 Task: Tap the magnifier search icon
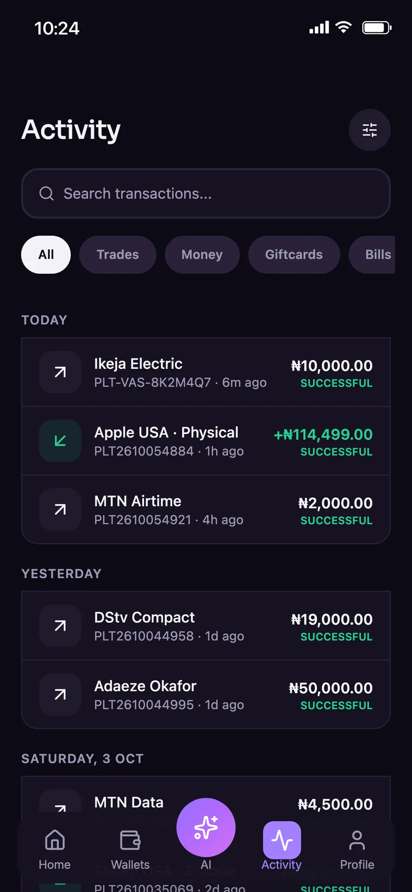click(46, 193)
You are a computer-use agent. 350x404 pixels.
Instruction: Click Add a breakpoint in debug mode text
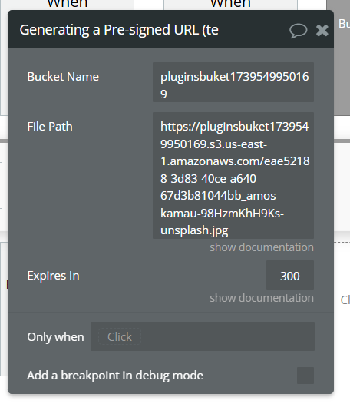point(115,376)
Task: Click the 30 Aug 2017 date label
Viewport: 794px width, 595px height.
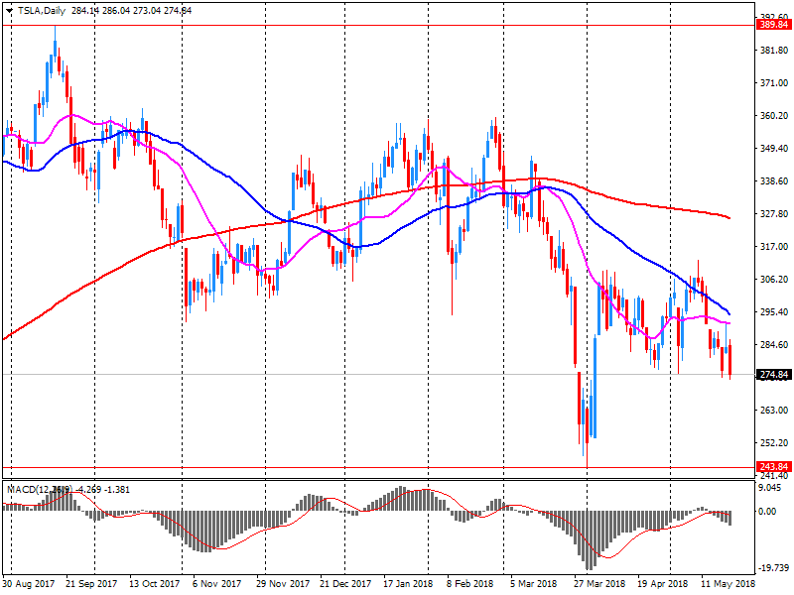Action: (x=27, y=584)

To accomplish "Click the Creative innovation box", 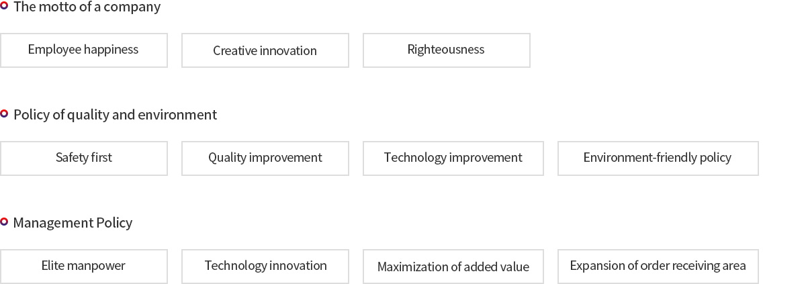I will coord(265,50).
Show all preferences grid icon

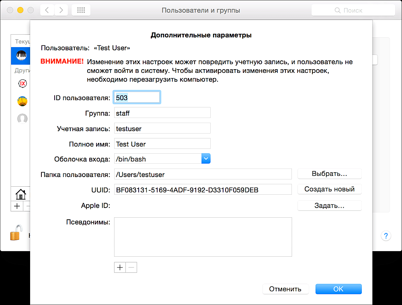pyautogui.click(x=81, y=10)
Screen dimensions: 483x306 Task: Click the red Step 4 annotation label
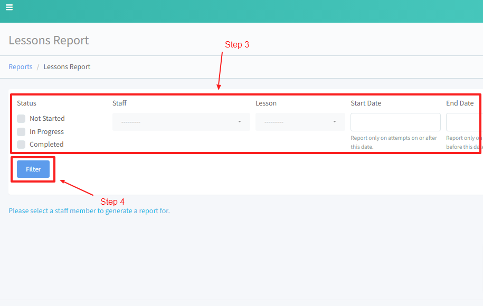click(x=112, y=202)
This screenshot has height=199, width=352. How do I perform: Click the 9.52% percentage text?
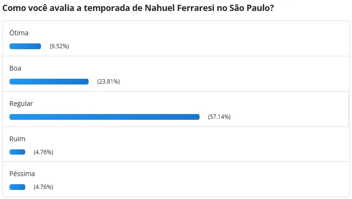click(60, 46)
════════
▸ **PROBLEM DETAILS**: Reproduce nothing but the lines that run from the line containing "This screenshot has" through the last line of the records, inclusive. Omit the pictures.

▸ **RESPONSE AREA**:
This screenshot has height=199, width=352. How do I perform: Click the 9.52% percentage text?
click(60, 46)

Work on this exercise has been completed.